Valentina, it's finally turned very cold here, too, and I think this bread will be wonderful for the colder weather.

Aria, me too. And I'd love to share some of this bread with you!

Brilynn, it's taken me more than 30 years to convince my husband that there's always room for another cookbook....

Veron, not in one photograph, but I promise to publish a photo of part of my library, as Ted built a beautiful bookcase to house it.

I was looking forward to this post since you mentioned it. Sounds like you´re a very lucky lady. I´d happily trade a diamond ring for your cookbook collection (not that I have one, hence the readiness n saying so, I suspect)

Hi, Lydia! I'm still examining "Cusine Traditionnelle des regions du Quebec" and enjoying recipes and the tourist information it contains. I also have accumulated clippings from newspapers and magazines in my cook book collection and finally have a workable filing system.

Wow...SCORE!

Lobster, I'd rather have a cookbook collection than a diamond ring, too... but I'm weird that way!

Pauline, glad you've figured out how to organize your clippings. Mine are in piles, and piles, and piles.

Steamy, you betcha!

I just returned from our local library's book sale with an armload of used (and not so used)cookbooks. I too love reading the comments made by others...

Diane, library book sales are a great source of cookbooks. Now, if you can only put them down long enough to get to the Red Sox parade this afternoon....!!

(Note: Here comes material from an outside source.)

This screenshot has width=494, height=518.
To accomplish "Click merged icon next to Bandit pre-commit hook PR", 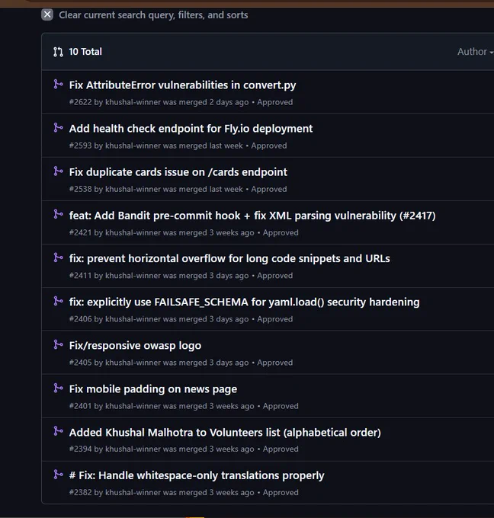I will click(58, 214).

It sounds like you have a pretty nice collection! I especially admire that your husband brings back a local cookbook from each destination he travels to. That must be a very eclectic collection!

I do love a little peek into other cookbook collectors librarys!!

Hillary, my library is very eclectic, but built around the basics -- some classic all-purpose cookbooks, a good ethnic collection, a baking section (though I do not bake -- but my husband does), a good number of books for kids/grandkids, food lit, and reference books. And then there's everything else, including wonderful old books, local finds, etc.

Kelly-Jane, this is just the tip of the iceberg, I'm afraid!!

That sounds like a delicious recipe. I've been meaning to start trying my hand at breads and this sounds like a delicious way to start

Mike, it's been fun reading about your adventures in the kitchen. I'm sure you'll have fun with breads, too.

How funny -- I grew up near Mystic Seaport! We used to go on field trips there in grade school. The cookbook was made in Mystic, Connecticut, right?

Katy, yes indeed, Mystic Seaport! It was done as a fundraiser and sold at the museum store.